*Work to be completed*
Each line holding the string "computer" is to be copied from the data.

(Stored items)
========

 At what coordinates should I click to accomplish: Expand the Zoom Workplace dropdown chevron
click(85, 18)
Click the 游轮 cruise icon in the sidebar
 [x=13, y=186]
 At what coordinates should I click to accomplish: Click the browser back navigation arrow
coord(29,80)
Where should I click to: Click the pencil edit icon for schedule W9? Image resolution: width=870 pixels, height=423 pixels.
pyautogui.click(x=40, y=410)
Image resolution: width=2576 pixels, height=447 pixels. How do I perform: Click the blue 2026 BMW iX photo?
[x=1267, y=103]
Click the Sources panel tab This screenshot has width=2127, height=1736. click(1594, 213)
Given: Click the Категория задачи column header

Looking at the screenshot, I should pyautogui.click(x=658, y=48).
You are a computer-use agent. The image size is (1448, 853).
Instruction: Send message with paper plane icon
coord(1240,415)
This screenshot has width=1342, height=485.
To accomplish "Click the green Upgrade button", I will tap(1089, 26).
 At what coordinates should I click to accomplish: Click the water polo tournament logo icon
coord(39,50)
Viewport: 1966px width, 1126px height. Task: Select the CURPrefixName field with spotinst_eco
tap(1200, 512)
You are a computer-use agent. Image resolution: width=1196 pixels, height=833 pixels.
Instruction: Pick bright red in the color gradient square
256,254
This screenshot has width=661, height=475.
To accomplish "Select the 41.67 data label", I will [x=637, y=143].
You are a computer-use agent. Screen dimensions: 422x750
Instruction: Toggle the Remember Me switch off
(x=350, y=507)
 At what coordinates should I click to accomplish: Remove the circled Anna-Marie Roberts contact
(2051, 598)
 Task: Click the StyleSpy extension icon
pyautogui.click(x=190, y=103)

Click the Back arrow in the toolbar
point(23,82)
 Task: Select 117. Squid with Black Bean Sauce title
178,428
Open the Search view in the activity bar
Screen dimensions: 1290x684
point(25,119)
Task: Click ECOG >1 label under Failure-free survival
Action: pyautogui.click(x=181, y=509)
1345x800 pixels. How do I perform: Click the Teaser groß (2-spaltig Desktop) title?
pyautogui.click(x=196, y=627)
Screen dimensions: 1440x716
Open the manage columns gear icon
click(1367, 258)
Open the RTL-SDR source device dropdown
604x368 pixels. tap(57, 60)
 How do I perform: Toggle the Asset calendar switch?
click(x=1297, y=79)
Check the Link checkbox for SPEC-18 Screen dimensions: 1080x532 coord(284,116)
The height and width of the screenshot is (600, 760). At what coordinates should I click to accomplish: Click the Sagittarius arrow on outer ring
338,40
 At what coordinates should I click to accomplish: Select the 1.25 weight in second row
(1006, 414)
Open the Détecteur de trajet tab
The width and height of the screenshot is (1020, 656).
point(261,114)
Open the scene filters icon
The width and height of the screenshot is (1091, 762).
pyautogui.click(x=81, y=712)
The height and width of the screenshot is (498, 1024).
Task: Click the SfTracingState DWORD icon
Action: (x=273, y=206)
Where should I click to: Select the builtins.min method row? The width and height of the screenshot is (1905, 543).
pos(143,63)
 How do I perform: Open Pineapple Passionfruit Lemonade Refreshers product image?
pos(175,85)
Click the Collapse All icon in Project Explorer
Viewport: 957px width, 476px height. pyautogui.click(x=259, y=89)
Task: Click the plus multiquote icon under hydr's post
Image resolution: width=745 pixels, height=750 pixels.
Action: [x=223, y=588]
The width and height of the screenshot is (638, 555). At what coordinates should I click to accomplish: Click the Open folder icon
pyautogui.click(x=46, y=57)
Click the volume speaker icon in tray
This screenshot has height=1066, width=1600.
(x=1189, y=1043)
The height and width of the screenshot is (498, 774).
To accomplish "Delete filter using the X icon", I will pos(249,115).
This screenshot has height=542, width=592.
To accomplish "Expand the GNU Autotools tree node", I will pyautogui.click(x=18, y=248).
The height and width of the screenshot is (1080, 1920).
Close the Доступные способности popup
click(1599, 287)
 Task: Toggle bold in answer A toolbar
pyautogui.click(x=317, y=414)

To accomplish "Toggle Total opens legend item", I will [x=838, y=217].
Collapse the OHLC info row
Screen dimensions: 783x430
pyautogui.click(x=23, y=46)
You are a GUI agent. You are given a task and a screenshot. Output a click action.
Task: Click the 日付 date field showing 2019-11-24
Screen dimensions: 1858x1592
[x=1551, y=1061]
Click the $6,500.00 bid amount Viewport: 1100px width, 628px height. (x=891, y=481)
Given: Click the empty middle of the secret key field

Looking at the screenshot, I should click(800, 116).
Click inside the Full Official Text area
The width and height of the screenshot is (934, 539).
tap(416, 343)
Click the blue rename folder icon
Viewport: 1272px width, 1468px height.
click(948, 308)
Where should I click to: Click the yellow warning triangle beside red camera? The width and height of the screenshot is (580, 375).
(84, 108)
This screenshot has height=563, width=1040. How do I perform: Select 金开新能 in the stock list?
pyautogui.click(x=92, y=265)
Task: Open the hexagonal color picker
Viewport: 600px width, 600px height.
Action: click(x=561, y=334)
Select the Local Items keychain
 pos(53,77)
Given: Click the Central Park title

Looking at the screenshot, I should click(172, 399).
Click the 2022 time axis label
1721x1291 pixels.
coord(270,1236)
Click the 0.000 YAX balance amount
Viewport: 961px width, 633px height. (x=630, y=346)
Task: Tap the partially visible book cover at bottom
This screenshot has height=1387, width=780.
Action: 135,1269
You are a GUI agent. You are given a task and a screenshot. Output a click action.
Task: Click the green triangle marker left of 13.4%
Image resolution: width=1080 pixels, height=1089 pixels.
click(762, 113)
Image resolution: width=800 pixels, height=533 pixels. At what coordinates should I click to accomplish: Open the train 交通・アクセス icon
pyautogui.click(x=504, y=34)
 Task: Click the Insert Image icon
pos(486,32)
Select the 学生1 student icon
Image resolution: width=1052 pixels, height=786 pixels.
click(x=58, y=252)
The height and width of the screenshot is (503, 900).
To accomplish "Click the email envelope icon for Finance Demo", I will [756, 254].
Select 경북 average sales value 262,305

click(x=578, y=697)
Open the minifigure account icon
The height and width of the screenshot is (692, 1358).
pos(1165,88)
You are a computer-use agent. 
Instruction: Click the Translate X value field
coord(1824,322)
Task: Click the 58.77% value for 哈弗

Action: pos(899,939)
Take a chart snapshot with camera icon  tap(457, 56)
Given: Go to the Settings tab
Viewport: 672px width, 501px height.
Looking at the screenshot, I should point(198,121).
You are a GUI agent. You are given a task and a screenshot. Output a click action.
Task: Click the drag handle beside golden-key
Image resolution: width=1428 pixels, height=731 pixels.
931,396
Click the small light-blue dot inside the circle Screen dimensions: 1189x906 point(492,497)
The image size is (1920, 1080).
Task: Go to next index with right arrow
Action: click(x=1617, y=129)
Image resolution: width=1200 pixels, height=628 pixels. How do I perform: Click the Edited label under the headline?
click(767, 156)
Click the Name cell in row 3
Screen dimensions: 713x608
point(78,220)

========

*Response*
You are a computer-use agent. The image size is (1448, 853).
You are a computer-use agent. Image resolution: width=1196 pixels, height=833 pixels.
You are a computer-use agent. Screen dimensions: 422x750
You are a computer-use agent. 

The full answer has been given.